Supreme Court of Florida, 2000

State v. Miller

State v. Miller
Supreme Court of Florida · Decided February 24, 2000 · Anstead, Harding, Lewis, Pariente, Quince, Shaw, Wells
753 So. 2d 1257; 25 Fla. L. Weekly Supp. 171; 2000 Fla. LEXIS 118; 2000 WL 205190 (Southern Reporter, Second Series)

State v. Miller

Opinion of the Court

LEWIS, J.

We initially accepted for review the decision in Miller v. State, 723 So.2d 353 (Fla. 4th DCA 1998), based on alleged express and direct conflict with the decision in Rotenberry v.

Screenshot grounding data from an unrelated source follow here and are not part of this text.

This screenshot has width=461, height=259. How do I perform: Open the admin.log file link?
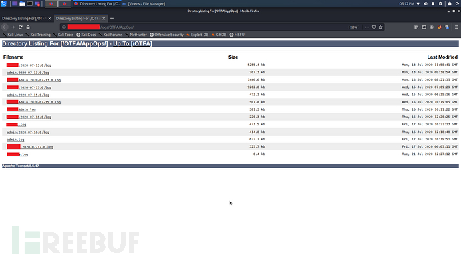[15, 140]
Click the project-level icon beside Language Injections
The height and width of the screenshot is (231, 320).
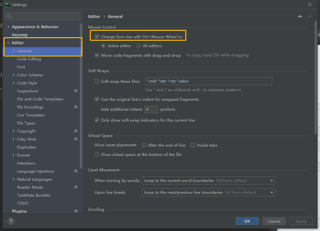click(x=76, y=171)
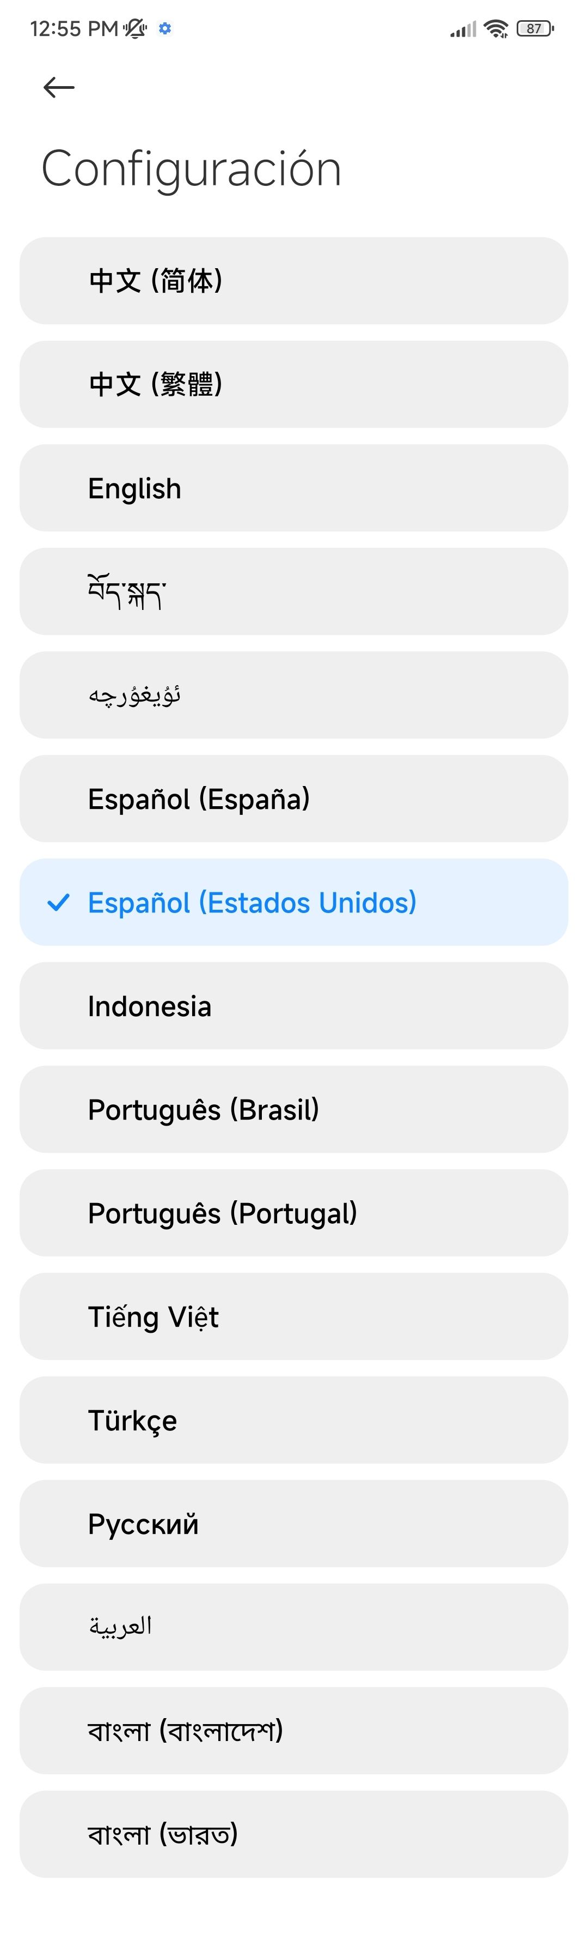Tap the back arrow icon

(59, 88)
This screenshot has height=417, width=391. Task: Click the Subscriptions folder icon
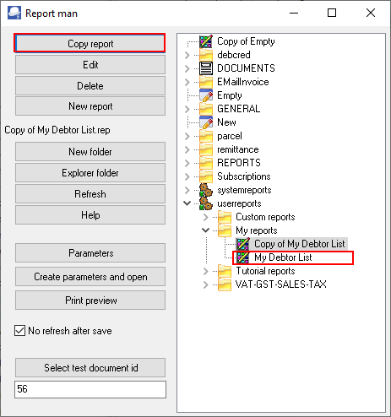point(206,176)
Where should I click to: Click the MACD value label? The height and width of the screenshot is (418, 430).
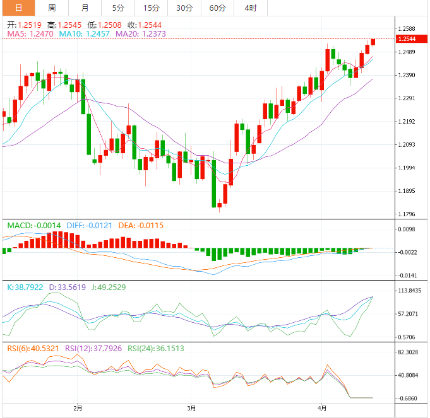(x=33, y=225)
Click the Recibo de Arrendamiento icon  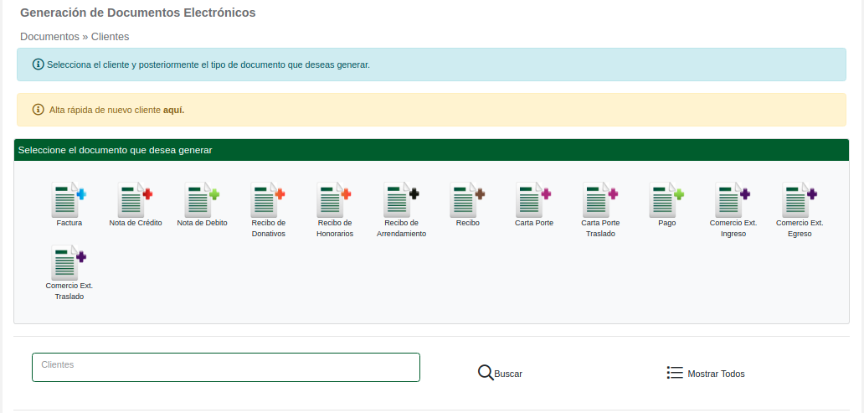pos(401,200)
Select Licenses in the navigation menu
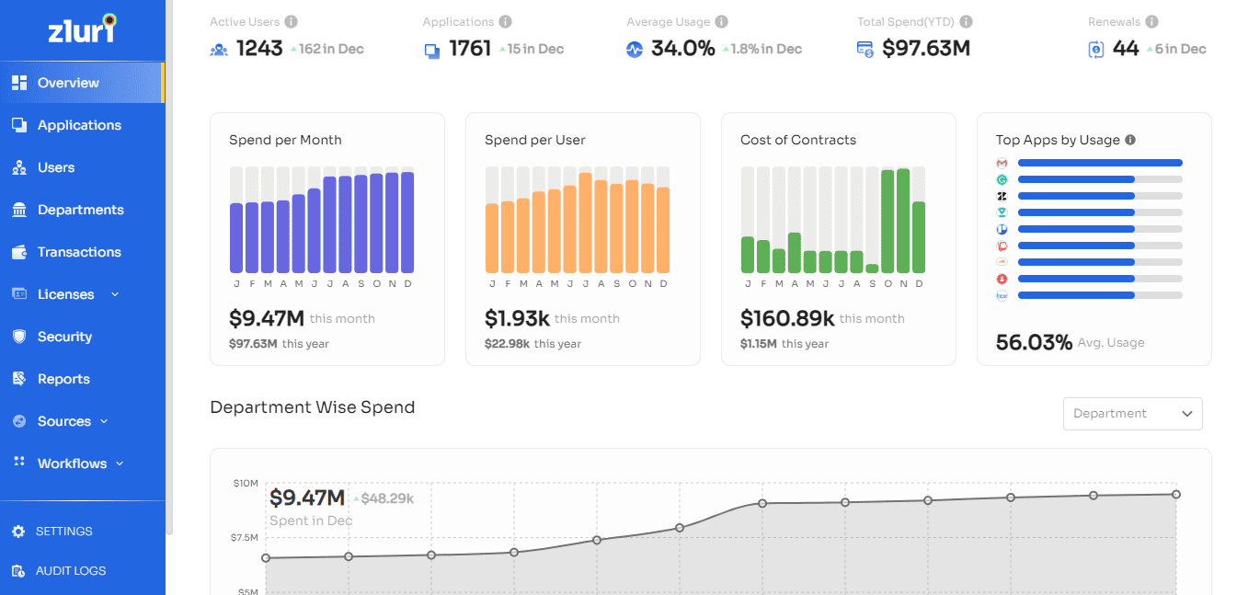The height and width of the screenshot is (595, 1248). 65,293
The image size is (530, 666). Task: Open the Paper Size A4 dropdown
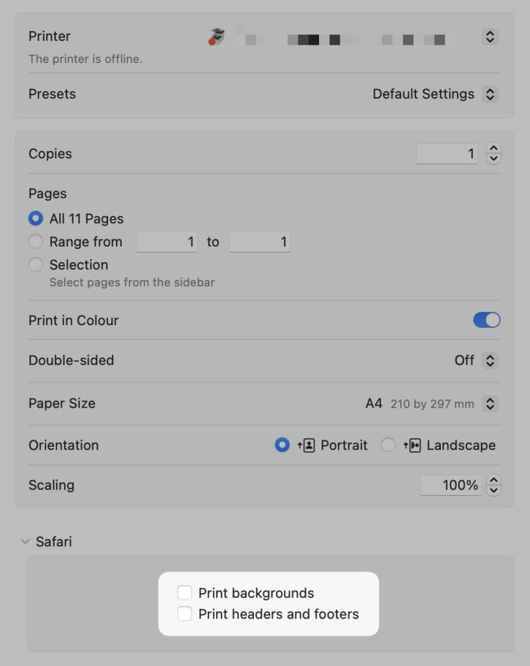[490, 404]
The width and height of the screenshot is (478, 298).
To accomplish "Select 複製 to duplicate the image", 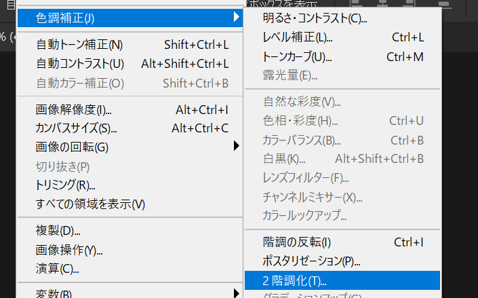I will click(58, 231).
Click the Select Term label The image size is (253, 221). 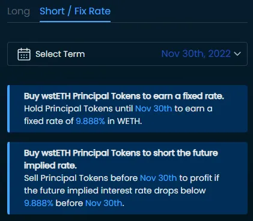60,54
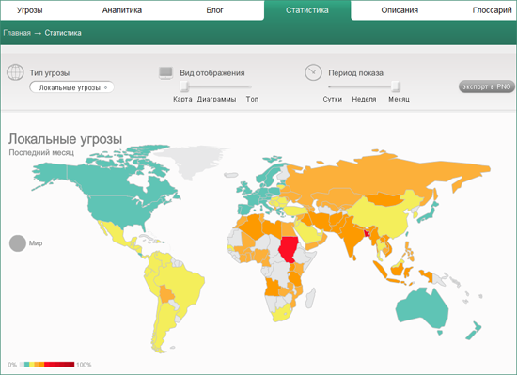This screenshot has width=517, height=375.
Task: Click the color legend scale bar
Action: click(47, 364)
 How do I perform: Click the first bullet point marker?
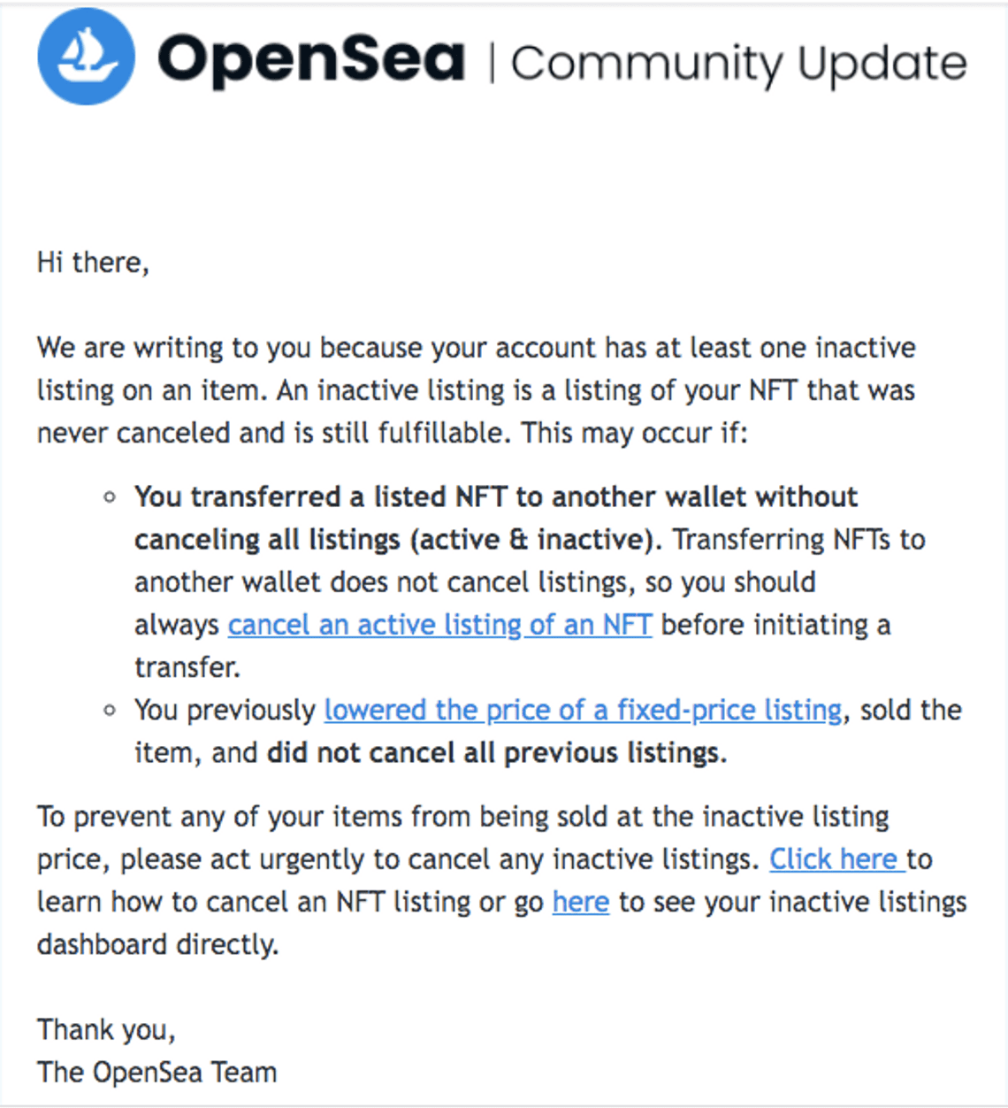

State, 468 So.2d 971 (Fla. 1985). Upon closer examination, we find that review was improvidently granted. Further, after the Fourth District issued its decision in Miller, the defendant pled guilty to the underlying charges and was sentenced on remand. Therefore, the substantive issue to be addressed in this case is now moot.1 Accordingly, we dismiss the petition for review.

It is so ordered.

*1258HARDING, C.J., and SHAW, WELLS, ANSTEAD, PARIENTE and QUINCE, JJ., concur.

. The substantive issue in this case concerning the standard jury instruction on entrapment, which has been amended since the trial below took place, see In re Standard Jury Instructions in Criminal Cases (97-2), 723 So.2d 123, 123, 142-43 (Fla. 1998) (effective July 16, 1998), is addressed in our decision in Holiday v. State, 753 So.2d 1264 (Fla. 2000).